For our first file job, let’s look at a simple file copy process. We will create a job that looks in a specific directory for a file and copies it to another location.
Let’s do some setup first (we can use this for all of the file examples). In your project directory, create a new folder and name it FileManagement. Within this folder, create two more folders and name them Source and Target. In the Source directory, drop a simple text file and name it original.txt. Now let’s create our job:
- Create a new folder in Repository and name it Chapter6
- Create a new job within the Chapter6 directory and name it FileCopy.
- In the Palette, search for copy. You should be able to locate a tFileCopy component. Drop this onto the Job Designer.
- Click on its Component tab. Set the File Name field to point to the original.txt file in the Source directory.
Set the Destination directory field to direct to the Target directory.
For now, let’s leave everything else unchanged. Click on the Run tab and then click on the Run button. The job should complete pretty quickly and, because we only have a single component, there are now data fl ows to observe. Check your Target folder and you will see the original.txt file in there, as expected. Note that the file still remains in the Source folder, as we were simply copying the file.
Copying and removing files
Our next example is a variant of our first file management job. Previously, we copied a file from one folder to another, but often you will want to affect a file move. To use an analogy from desktop operating systems and programs, we want to do a cut and paste rather than a copy and paste. Open the FileCopy job and follow the given steps:
- Remove the original.txt file from the Target directory, making sure it still exists in the Source directory.
In the Basic settings tab of the tFileCopy component, select the checkbox for Remove source file.
- Now run the job. This time the original.txt file will be copied to the Target directory and then removed from the Source directory.
We can also use the tFileCopy component to rename files as we copy or move. Again, let’s work with the FileCopy job we have created previously. Reset your Source and Target directories so that the original.txt file only exists in Source.
- In the Basic settings tab, check the Rename checkbox. This will reveal a new parameter, Destination filename.
Change the default value of the Destination filename parameter to modified_name.txt.
- Run the job. The original file will be copied to the Target directory and renamed. The original file will also be removed from the Source directory.

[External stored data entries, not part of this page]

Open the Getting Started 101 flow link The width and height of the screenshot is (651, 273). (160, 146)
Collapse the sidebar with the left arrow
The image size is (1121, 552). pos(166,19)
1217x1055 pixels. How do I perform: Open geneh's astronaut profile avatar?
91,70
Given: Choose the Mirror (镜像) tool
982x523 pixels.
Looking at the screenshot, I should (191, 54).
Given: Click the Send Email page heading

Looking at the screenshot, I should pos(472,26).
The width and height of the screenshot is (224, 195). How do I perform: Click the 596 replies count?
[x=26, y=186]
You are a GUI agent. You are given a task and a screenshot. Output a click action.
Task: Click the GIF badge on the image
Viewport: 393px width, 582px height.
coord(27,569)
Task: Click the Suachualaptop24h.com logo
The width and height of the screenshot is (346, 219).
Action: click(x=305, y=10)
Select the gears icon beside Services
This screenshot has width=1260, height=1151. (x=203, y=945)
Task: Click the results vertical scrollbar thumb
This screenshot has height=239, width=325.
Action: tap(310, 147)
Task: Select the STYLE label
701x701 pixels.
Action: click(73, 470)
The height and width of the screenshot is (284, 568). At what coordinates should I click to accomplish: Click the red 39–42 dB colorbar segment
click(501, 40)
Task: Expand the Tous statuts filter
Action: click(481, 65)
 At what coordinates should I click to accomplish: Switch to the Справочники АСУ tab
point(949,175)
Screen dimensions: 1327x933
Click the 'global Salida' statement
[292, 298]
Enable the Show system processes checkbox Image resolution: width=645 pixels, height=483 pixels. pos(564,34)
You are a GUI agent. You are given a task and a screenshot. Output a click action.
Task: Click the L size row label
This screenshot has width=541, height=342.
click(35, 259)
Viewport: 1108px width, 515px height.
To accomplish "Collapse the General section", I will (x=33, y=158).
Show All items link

It is really useful to be able to delete files. For example, once they have been transformed or processed into other systems. Our integration jobs should “clean up afterwards”, rather than leaving lots of interim files cluttering up the directories. In this job example we’ll delete a file from a directory.This is a single-component job.
- Create a new job and name it FileDelete.
In your workspace directory, FileManagement/Source, create a new text file and name it file-to-delete.txt.
- From the Palette, search for filedelete and drag a tFileDelete component onto the Job Designer.
Click on its Component tab to configure it. Change the File Name parameter to be the path to the file you created earlier in step 2.
- Run the job. After it is complete, go to your Source directory and the file will no longer be there.
Note that the file does not get moved to the recycle bin on your computer, but is deleted immediately.
Timestamping a file
Sometimes in real life use, integration jobs, like any software, can fail or give an error. Server issues, previously unencountered bugs, or a host of other things can cause a job to behave in an unexpected manner, and when this happens, manual intervention may be needed to investigate the issue or recover the job that failed. A useful trick to try to incorporate into your jobs is to save files once they have been consumed or processed, in case you need to re-process them again at some point or, indeed, just for investigation and debugging purposes should something go wrong. A common way to save files is to rename them using a date/timestamp. By doing this you can easily identify when files were processed by the job. Follow the given steps to achieve this:
- Create a new job and call it FileTimestamp.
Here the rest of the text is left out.